The reboot has the format down. What it's still chasing is that lightning-in-a-bottle feeling. You can cast talented kids and dramatic parents, but you can't manufacture the specific magic that happened when a young Maddie Ziegler and a young JoJo Siwa were competing for the same spotlight under the same chaotic roof.
Reality TV Has Changed—Have the Audiences?
The original Dance Moms debuted when reality competition shows still felt somewhat unpredictable. Viewers hadn't yet developed the skepticism they carry now, where every emotional confession feels rehearsed and every conflict seems conveniently timed for sweeps week.

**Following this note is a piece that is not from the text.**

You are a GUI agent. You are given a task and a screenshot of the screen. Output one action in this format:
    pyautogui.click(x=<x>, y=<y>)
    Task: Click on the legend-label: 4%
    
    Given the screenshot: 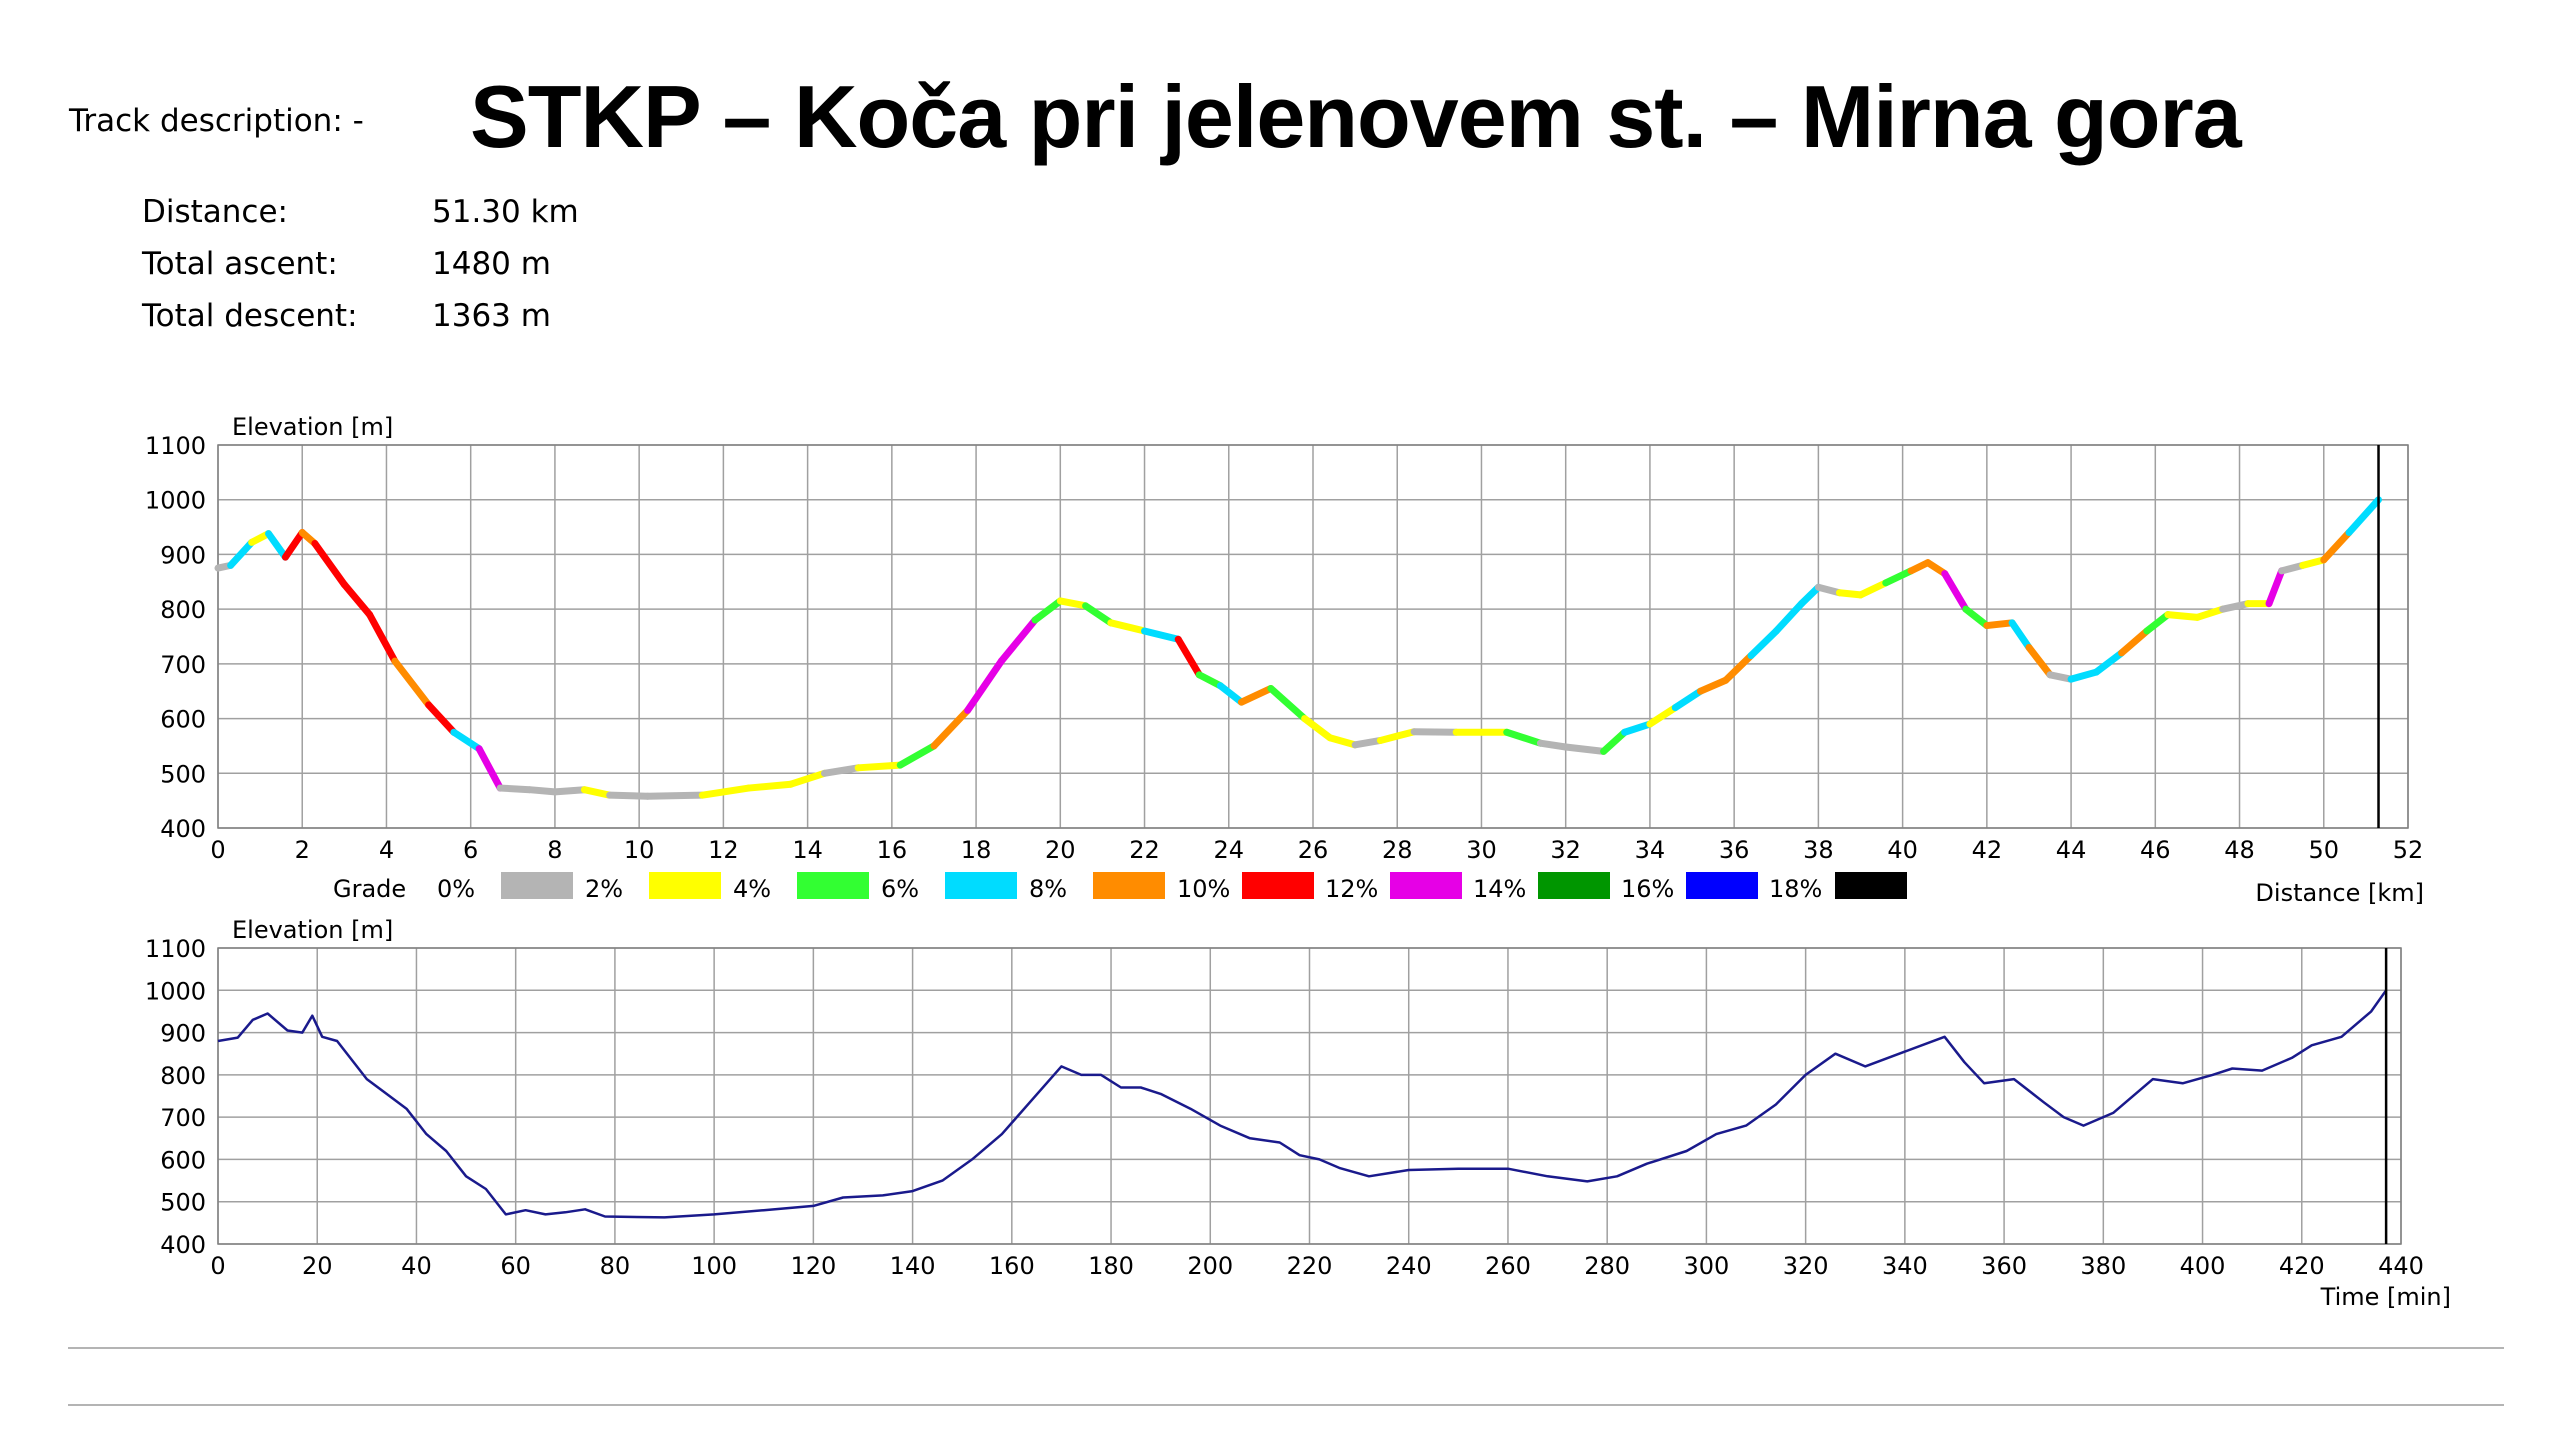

Today's audiences grew up on this stuff. They can spot producer manipulation from a mile away. The reboot doesn't just need to entertain—it needs to feel authentic in a way that the 2011 version could coast on naturally.
Watching and Hoping
JoJo's take is generous but honest, and that's refreshing. She isn't trashing the reboot for clicks or blindly praising it because she's connected to the franchise. She's watching it the way any invested fan would—with hope, with nostalgia, and with a critical eye that knows exactly what made the original special.
The real test isn't whether the reboot can copy Dance Moms. It's whether it can create moments that future JoJo Siwas will still be talking about a decade from now.